Prosecutors accused Bo of accepting bribes amounting to more than 20 million yuan ($3.3 million) when he was posted to the eastern city of Dalian from 1999 to 2012. They said he took the bribes either directly, through his wife, or through his son, Bo Guagua, from two entities: Dalian International Development Corp. Ltd and Dalian Shide Group Ltd, according to the court's reports of the proceedings.
He also was accused of embezzling 5 million yuan ($820,000) from a public construction project in a transaction that also involved his wife.
Additionally he was charged with abuse of power related to his alleged attempts in Chongqing to block an investigation Heywood's murder in late 2011, the court said.
A verdict of guilt is all but assured, because the outcome of such trials involving high-profile politicians in China are usually decided by backroom negotiations by politicians and handed down by the court. Bo's downfall also has been widely perceived as the result of his defeat in party infighting ahead of China's once-a-decade leadership transition last fall.
"Bo Xilai's faction fell out of grace during the power struggle among top leaders," said Pu Zhiqiang, a prominent human rights lawyer based in Beijing. "In reality, it does not matter what he is charged with ... because this is it is a political trial, which does not represent the spirit of law."
Bo's wife, Gu Kailai, confessed to killing Neil Heywood and was handed a suspended death sentence last year that will likely be commuted to life imprisonment. Bo's aide, Wang Lijun, was sentenced to 15 years' imprisonment for making his thwarted defection bid and helping Gu cover up the murder.
Outside the court, one man held up a poster of Mao and said "What I support is not Bo Xilai the individual, but his ideas on sharing wealth," before police pushed him away in attempts to prevent reporters from communicating with onlookers.
That Bo enjoys residual popularity among some of the Chinese public underscores how effective the media-savvy politician was in portraying himself as a man of the people. He spoke often of tackling the burgeoning income inequality gap, and introduced housing and other social policies in Chongqing that made him beloved by the poor.
Bo mobilized people in Chongqing to sing communist anthems, campaigns that resonated with people who've felt increasingly alienated from a party and government seen as corrupt and morally bankrupt.
"Bo tapped into these ideas with the 'red songs,' and invoked a certain kind of camaraderie and unity that has been missing," said Dali Yang, head of the University of Chicago Center in Beijing. "He created in some way a moral universe that made people feel much more confident and hopeful in some ways, certainly in Chongqing."

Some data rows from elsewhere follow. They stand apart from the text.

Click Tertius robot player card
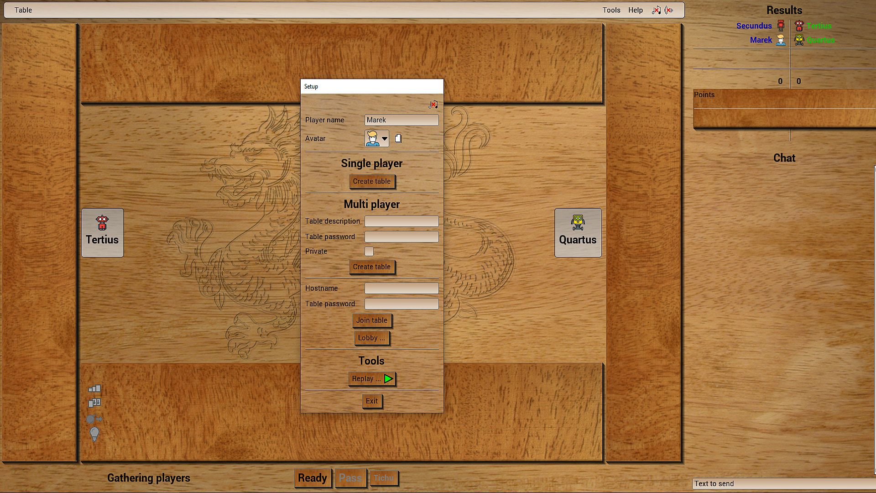 (102, 232)
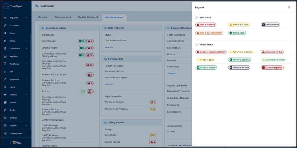
Task: Click the Devices icon in sidebar
Action: pos(5,102)
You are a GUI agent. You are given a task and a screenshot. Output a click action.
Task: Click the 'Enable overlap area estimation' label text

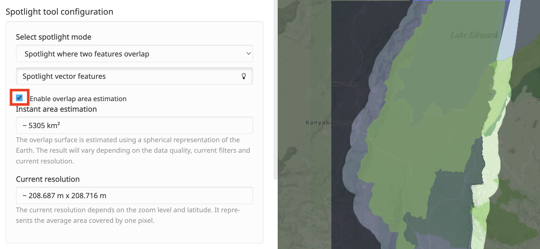[78, 99]
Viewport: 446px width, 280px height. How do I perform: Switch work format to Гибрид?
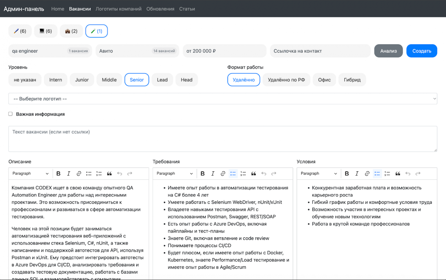tap(352, 80)
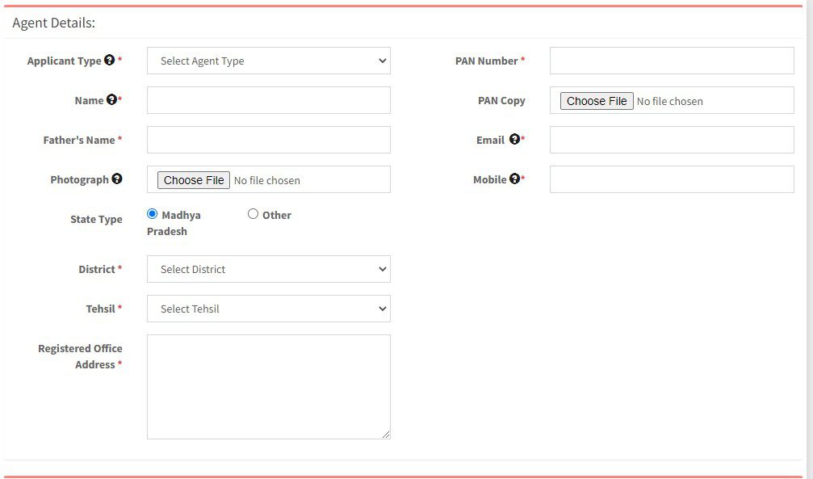The height and width of the screenshot is (479, 813).
Task: Click into Father's Name field
Action: [x=268, y=140]
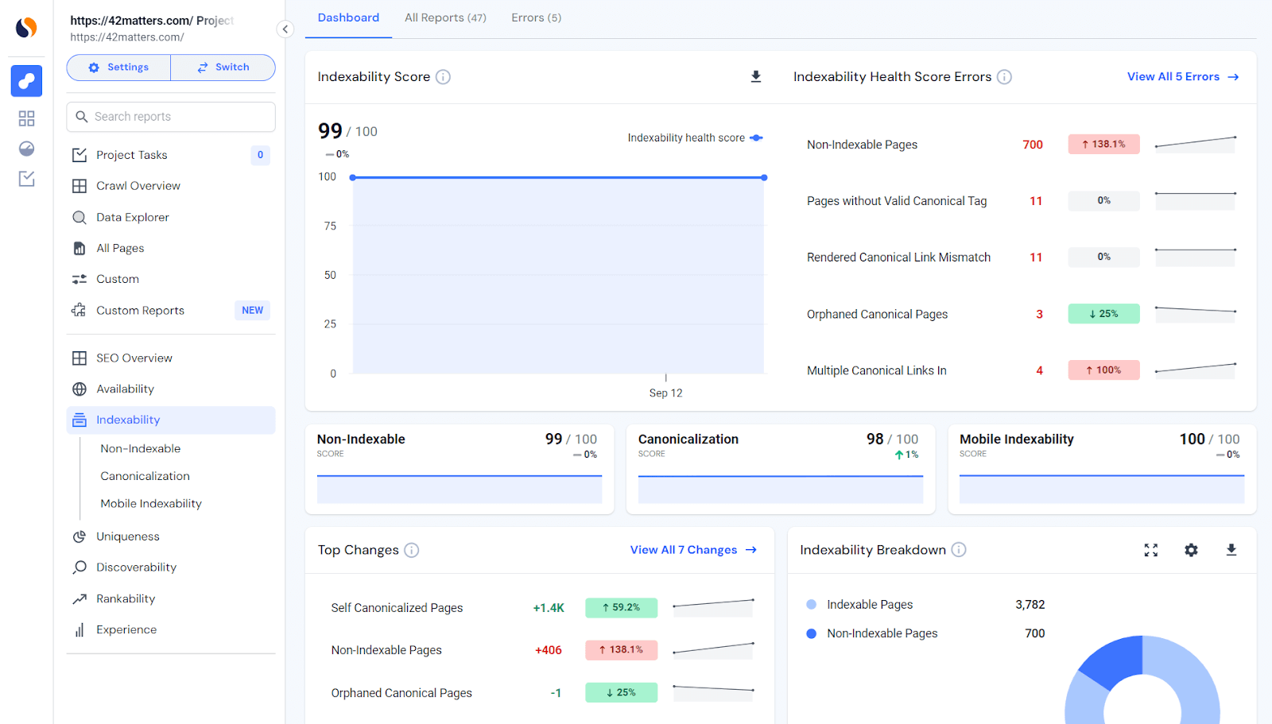Screen dimensions: 1272x724
Task: Expand the Indexability Breakdown panel to fullscreen
Action: pos(1150,549)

Bo's Communist revival efforts had alarmed the consensus-minded elite in China's previous administration who were wary of the violent excesses of the Mao era and of any one politician gaining prominence. Nevertheless, the administration of current leader Xi has adopted hardline, Mao-like tactics including tight clampdowns on dissidents and the media and an ideological campaign urging cadres to purify themselves of corruption.
Analysts have noted that none of the charges against Bo appear to involve the widespread human rights abuses alleged to have been carried out during his unfettered rule as Chongqing party chief, including during his much-publicized crackdown on the city's mafia gangs.
Jinan resident Yu Ming, 46, questioned whether the trial would bring greater openness in China.
"The real questions are, did he not trample the law? Did he not violate human rights? We shouldn't just look at corruption alone," Yu said. "What we are more concerned about is, after the Bo Xilai case is over, what direction will China go in? Will we have human rights? Will we have the right to vote?"